American psychologist (born 1944)

William Damon (born 1944) is an American psychologist who is a professor emeritus at Stanford University and a retired senior fellow at Stanford University's Hoover Institution. He is one of the world's leading scholars of human development. Damon has done pioneering research on the development of purpose in life and wrote the influential book The Path to Purpose. Damon writes on intellectual and social development through the lifespan and has contributed to applied fields such as entrepreneurship education and philanthropic strategy. Damon has been elected to the National Academy of Education and the American Academy of Arts and Sciences.

== Early life and education ==
Damon grew up in Brockton, Massachusetts and attended public schools there. His mother Helen was a shoe designer. His father Philip served in the army during World War II and did not return from the war. Damon moved in with his mother's uncle Louis, who helped raise him and sent him to college. He attended Phillips Academy Andover for high school.

After college, Damon received a doctorate in psychology at the University of California, Berkeley. He then joined the psychology faculty at Clark University as an assistant professor. In the 1990s he was University Professor at Brown University, where he founded the Center for the Study of Human Development.

== Research and writing career ==
Damon is the author of 20 books and numerous book chapters and articles on psychology and human development. His work has been influential for research and theory in academic developmental psychology. Damon’s editorship of the 5th and 6th editions of the Handbook of Child Psychology places him–along with Carl Murchison, Leonard Carmichael, and Paul Mussen–as one of the great organizers and synthesizers of developmental science. As part of Damon’s commitment to the study of human growth, he also was the founder and long-term editor of the series New Directions for Child and Adolescent Development.

By the time Damon captured the attention of the popular press with his book The Moral Child: Nurturing Children’s Natural Moral Growth (1990), he had written and edited seven scholarly books on the social and moral development of children. His early works include The Social World of the Child (1977), and Social and Personality Development: Infancy through Adolescence (1983). These studies focused on how the conduct of children and adolescents plays out in real social situations. Damon emphasized that thinking and behavior develop in dynamic relationship with family, peers, teachers, and the larger social world. Moral emotions (such as empathy, shame, and guilt) and the principles of distributive justice (which can be seen in sharing) flourish, or may be smothered, within these relationships.

The Moral Child marked a shift in Damon’s scholarship. The book surveyed and synthesized the large, complex body of research on moral development and translated it for the general public. In addition to bringing him a new audience, the book articulated the implications of the best research for educational practice and childrearing and family relations.
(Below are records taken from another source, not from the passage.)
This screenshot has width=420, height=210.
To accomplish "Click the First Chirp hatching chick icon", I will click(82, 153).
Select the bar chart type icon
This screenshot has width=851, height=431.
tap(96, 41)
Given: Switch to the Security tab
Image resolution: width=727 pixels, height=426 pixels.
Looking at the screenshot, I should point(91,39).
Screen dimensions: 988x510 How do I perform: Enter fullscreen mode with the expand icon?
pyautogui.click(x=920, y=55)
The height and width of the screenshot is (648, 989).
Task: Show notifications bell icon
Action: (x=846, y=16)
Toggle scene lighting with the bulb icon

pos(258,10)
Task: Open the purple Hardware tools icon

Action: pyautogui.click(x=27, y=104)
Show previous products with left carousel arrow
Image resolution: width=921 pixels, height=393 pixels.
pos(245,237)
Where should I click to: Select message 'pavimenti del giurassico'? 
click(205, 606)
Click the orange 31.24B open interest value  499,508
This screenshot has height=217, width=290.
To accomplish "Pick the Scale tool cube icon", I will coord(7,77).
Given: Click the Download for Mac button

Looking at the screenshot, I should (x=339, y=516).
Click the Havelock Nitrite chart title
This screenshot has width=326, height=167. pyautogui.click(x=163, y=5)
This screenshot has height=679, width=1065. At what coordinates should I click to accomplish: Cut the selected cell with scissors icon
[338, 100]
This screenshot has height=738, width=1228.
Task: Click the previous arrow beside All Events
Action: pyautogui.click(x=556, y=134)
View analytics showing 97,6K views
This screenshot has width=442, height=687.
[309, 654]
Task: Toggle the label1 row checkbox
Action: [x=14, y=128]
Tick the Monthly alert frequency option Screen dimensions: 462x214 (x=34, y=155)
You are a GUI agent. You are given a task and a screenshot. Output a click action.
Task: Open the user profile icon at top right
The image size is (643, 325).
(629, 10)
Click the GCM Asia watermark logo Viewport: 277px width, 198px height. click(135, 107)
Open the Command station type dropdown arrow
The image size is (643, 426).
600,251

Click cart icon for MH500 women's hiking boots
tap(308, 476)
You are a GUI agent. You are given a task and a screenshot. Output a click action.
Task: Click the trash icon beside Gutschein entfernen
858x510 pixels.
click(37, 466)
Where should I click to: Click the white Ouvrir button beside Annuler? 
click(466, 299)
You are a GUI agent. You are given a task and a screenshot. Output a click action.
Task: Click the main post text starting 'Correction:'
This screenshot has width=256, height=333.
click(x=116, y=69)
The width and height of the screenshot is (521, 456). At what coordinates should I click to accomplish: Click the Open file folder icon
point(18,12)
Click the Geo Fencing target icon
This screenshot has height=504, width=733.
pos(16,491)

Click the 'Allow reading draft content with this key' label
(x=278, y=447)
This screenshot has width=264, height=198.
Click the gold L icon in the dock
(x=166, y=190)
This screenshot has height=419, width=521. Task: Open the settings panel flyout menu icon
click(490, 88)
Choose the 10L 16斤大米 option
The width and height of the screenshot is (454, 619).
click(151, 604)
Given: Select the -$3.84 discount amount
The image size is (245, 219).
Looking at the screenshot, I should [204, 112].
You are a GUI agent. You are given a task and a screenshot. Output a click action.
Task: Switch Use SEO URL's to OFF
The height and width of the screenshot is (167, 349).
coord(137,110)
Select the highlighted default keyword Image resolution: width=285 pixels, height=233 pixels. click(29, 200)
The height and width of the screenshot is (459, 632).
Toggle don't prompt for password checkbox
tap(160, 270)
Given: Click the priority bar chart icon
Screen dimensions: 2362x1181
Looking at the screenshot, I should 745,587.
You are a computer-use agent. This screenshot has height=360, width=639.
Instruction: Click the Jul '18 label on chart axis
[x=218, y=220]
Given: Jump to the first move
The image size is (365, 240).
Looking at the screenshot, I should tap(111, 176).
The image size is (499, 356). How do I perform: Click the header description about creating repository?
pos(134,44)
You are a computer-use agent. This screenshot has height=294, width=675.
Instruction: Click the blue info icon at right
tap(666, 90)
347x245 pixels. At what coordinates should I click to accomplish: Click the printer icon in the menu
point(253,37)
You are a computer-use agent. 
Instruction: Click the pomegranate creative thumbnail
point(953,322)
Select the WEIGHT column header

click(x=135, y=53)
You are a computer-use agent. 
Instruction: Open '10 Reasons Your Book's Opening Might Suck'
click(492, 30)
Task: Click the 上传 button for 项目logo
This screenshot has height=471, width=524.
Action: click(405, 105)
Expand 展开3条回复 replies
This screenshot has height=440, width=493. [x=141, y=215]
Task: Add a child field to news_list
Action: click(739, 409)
In 1995, Damon gained an even larger popular audience with his book, Greater Expectations: Overcoming the Culture of Indulgence in Our Homes and Schools (1995), which won the Parents' Choice Award for books and was the subject of wide media coverage. The book proposed that prevailing child-rearing beliefs and practices are not leading to morally mature or competent young people. Damon argued that, “with best intentions,” parents and schools have been in large part responsible for this situation: our culture's unwavering focus on self-esteem and child-centered practices are misguided and reflect a misunderstanding of “the nature of children and their developmental needs. . . .All the commonly accepted standards for young people’s skills and behavior have fallen drastically. Less is expected of the young, and in turn less is received.” To build character and competence requires high standards and expectations. The book received praise from reviewers who agreed with Damon's emphasis on high standards for achievement and service. The book received criticism from some educators who believed that children need more attention and creative freedom to grow rather than, as Damon wrote, the encouragement to take on hard challenges and to develop internal discipline and good habits.

Another important focus in Damon’s work has been his study of moral exemplars. His first book on this subject, Some Do Care: Contemporary Lives of Moral Commitment (1992), written with psychologist Anne Colby, introduced a new method of "exemplar research" to the study of human development and has been widely cited and built upon in the field. Damon and Colby studied individuals who had shown “a sustained commitment to moral ideals or principles” over many decades of their lives. The authors found a number of qualities that were consistent across the entire group of exemplars, including a sense of certainty about their core moral beliefs, a positive attitude toward hardship and challenge, receptivity toward new ideas and goals, a lifelong capacity for moral growth, and a strong integration of their moral values into their sense of self. This book promoted the "moral identity" theory, which maintains that moral commitment and moral action are a function of how important morality is to a person's sense of self. This theory adds an additional dimension to theories that emphasize the primary importance of moral reasoning skills (Lawrence Kohlberg), emotions (Jonathan Haidt), or cultural background (Richard Shweder). Jonathan Haidt has said of Damon that he “has long been the expert I most trust on moral development.” Damon's work also is known for its case study and interview methodology, which some believe to be more evocative than experimental studies. Damon and Colby followed up their Some Do Care study of living moral exemplars with some historical case studies of 20th century moral exemplars, described in their 2015 book The Power of Ideals.

Damon's developmental research has been aimed at promoting "the character and competence of all young people growing up in today’s world . . . [to provide] guidance for parenting, for improved educational practice, and for youth development in a wide variety of community settings.” One study examined young people who exhibit a striking sense of purpose. This research has been expanded in the works of Kendall Cotton Bronk and Jenni Menon Mariano. In addition, Damon's youth purpose work is closely connected with the "positive youth development" approach pioneered by Peter L. Benson.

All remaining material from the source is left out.